Rewrite the listing from the line containing "Adventure (350, 230)" through the end of the listing, keeping each request unchanged. Multiply every coordinate in the answers by 1.55 and round to whole numbers, with halves rounded up.

* * * *

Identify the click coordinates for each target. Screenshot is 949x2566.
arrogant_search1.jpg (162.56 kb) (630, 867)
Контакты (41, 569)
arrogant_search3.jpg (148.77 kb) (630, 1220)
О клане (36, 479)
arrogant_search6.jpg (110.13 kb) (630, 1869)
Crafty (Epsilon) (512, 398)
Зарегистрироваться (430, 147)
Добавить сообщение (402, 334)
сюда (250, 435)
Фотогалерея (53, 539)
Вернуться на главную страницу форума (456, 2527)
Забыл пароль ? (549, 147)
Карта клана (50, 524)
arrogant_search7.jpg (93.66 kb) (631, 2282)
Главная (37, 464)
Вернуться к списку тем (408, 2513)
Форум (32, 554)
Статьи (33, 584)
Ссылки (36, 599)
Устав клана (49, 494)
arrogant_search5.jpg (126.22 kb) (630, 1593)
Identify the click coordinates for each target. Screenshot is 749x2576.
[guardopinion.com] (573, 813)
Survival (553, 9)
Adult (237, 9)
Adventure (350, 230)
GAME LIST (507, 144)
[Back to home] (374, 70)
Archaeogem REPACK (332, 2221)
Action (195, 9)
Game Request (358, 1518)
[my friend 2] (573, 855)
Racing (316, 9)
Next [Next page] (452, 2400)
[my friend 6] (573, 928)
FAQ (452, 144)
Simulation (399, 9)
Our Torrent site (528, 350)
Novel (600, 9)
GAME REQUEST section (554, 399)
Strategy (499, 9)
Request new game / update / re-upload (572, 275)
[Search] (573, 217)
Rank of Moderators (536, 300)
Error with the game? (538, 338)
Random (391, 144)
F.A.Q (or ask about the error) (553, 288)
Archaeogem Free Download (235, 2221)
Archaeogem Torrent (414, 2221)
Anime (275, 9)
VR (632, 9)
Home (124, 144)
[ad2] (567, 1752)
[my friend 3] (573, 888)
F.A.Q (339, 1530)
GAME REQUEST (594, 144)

* * * *

§ **Answer to the problem**:
Adventure (543, 357)
GAME LIST (786, 223)
[Back to home] (580, 109)
Archaeogem REPACK (515, 3443)
Action (302, 14)
Game Request (555, 2353)
[my friend 2] (888, 1325)
Racing (490, 14)
Next [Next page] (701, 3720)
[my friend 6] (888, 1438)
FAQ (701, 223)
Simulation (618, 14)
Our Torrent site (818, 543)
Novel (930, 14)
GAME REQUEST section (859, 618)
Strategy (773, 14)
Request new game / update / re-upload (887, 426)
[Search] (888, 336)
Rank of Moderators (831, 465)
Error with the game? (834, 524)
Random (606, 223)
F.A.Q (or ask about the error) (857, 446)
Archaeogem Free Download (364, 3443)
Archaeogem Torrent (642, 3443)
Anime (426, 14)
VR (980, 14)
Home (192, 223)
[ad2] (879, 2716)
[my friend 3] (888, 1376)
F.A.Q (525, 2372)
GAME REQUEST (921, 223)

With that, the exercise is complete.